On dynamic ontologies for agent access in regulated estates.
Abstract
Working draft. This paper concerns the routing of declarative agent intent across legacy systems of record by meaning, rather than by endpoint. We treat the dynamic ontology as the load-bearing primitive that determines whether an agentic system can be deployed at all in settings where the underlying data estate was never normalised. The note sets out the structure of the problem, the constraints any candidate solution must satisfy, and the consequences for retrieval, governance, and proof.
The systems of record inside a regulated institution were not built to be addressed coherently. They were built, separately, by different vendors, at different times, against different conceptions of what a customer, a counterparty, or a position is. The schema is not the problem. The absence of a shared schema is the problem.
An agent acting against this estate inherits the fragmentation. Retrieval becomes a matter of plumbing: one integration per system, each with its own semantics, its own access pattern, its own failure mode. The work scales with the number of systems, not with the value of the question being asked.
The dynamic ontology.
By dynamic ontology we mean a layer that resolves a declarative request, expressed in the institution’s own vocabulary, against the underlying systems at the moment the request is made. It is dynamic in two senses. The mapping from concept to source is versioned and may change. And the resolution is performed at request time, not baked into a pipeline.
The argument of the paper is that this layer is not a convenience. It is a precondition. Without it, the institution does not have a stable referent for what an agent has actually retrieved, and therefore does not have a stable record of what the agent has acted upon. The accountability surface depends on the access surface being legible.

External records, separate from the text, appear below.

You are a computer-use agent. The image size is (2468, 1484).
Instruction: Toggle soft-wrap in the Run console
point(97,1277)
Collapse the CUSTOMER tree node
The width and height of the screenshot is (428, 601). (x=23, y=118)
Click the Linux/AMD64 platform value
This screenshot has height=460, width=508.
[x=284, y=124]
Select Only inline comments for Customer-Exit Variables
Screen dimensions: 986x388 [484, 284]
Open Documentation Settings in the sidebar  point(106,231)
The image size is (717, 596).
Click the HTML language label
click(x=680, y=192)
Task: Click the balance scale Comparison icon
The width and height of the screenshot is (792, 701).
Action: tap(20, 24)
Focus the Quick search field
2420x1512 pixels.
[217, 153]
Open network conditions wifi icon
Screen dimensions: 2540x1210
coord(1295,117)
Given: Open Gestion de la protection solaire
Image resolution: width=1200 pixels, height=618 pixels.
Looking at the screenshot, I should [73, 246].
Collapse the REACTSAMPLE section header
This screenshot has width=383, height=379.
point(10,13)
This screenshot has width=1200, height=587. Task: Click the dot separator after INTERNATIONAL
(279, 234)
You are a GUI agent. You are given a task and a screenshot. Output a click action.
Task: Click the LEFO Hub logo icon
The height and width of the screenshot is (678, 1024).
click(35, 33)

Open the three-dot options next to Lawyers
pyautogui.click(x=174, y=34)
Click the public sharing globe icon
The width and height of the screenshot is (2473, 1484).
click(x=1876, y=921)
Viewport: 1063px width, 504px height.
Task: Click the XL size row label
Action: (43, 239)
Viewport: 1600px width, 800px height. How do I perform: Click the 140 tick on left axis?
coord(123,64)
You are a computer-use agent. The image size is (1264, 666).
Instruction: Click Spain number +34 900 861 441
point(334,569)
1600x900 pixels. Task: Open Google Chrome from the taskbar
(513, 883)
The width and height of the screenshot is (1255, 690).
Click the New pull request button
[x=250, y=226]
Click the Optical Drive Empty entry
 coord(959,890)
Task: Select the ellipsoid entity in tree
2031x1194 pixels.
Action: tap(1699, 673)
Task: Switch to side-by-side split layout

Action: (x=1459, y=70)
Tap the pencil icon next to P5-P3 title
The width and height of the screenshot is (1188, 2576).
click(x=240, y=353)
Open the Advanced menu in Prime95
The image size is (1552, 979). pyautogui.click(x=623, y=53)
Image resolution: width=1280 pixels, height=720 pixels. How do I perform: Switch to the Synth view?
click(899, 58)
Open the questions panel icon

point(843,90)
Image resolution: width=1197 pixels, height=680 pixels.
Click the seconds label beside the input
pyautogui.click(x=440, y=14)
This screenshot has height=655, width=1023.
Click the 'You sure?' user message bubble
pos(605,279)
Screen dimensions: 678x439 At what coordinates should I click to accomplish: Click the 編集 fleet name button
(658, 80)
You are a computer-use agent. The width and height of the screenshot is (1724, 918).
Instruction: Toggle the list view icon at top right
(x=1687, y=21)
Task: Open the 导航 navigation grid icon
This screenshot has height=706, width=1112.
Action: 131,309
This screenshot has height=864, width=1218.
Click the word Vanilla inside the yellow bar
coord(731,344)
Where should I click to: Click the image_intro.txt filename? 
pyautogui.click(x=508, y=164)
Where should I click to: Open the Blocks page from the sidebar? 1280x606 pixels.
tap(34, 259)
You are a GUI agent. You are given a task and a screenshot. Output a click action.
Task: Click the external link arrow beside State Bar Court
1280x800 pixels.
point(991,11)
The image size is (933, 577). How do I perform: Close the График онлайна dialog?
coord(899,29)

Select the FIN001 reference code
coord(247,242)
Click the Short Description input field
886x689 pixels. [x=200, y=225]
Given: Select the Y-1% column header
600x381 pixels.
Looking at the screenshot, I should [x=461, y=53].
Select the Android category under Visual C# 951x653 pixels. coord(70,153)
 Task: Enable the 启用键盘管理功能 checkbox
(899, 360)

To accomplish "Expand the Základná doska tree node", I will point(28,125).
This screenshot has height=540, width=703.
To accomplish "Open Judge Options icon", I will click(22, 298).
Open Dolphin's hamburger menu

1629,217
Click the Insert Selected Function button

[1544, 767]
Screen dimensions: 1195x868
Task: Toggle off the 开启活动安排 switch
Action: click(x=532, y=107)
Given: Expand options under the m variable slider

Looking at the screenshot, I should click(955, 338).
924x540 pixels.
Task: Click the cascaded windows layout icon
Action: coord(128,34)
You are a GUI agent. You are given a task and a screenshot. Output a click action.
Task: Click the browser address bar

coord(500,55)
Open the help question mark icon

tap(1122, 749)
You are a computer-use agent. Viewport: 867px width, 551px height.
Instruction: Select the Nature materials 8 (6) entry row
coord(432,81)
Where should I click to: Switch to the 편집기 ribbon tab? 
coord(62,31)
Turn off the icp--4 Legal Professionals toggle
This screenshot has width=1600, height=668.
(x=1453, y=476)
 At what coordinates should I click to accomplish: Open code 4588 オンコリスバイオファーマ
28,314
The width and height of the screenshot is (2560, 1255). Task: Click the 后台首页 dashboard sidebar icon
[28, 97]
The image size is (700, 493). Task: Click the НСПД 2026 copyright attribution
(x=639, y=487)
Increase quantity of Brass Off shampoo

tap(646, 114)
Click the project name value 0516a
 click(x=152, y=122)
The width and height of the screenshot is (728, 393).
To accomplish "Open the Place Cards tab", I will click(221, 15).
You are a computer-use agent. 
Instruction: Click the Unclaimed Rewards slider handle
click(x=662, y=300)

The ontology is the surface a regulator can read. Everything downstream of it is plumbing.
What the layer must do.
Three properties follow from treating the ontology as load-bearing. First, resolution must be deterministic. Given the same request and the same ontology version, the same underlying records must be addressed. Second, resolution must be auditable. The mapping from concept to source must itself be a recorded artefact. Third, resolution must be revocable. A concept can be deprecated; an institution must be able to state, in its own vocabulary, what is no longer in scope.
Determinism.
Determinism is the property that allows a record of agent action to be reconstructed. If the same request resolved differently on different days, the record would not survive a supervisory question.
Auditability.
Auditability is the property that makes the ontology itself a regulated artefact, rather than a configuration buried inside a vendor system. Changes to the ontology are versioned changes; they leave traces.
Revocability.
Revocability is the property that allows the institution to retain authority over the meaning of its own data. An ontology that can only grow is not, in the regulated sense, controlled.
Open questions.
Several questions remain open and are the subject of further work in this programme. The first is the locus of authority for ontology evolution: the institution, the runtime, or a body that sits between them. The second is the interaction between ontology versioning and the long tail of historical decisions whose record refers to a previous version. The third is the cost structure of resolution at scale. The note here is intended as a first sketch.
References
- Regulation (EU) 2024/1689 on Artificial Intelligence, Articles 12 and 14.
- DORA — Regulation (EU) 2022/2554, Article 28 on third-party risk and Article 30 on contractual arrangements.
- NIST AI Risk Management Framework 1.0, January 2023.
- Working notes from the DSI research programme, 2026.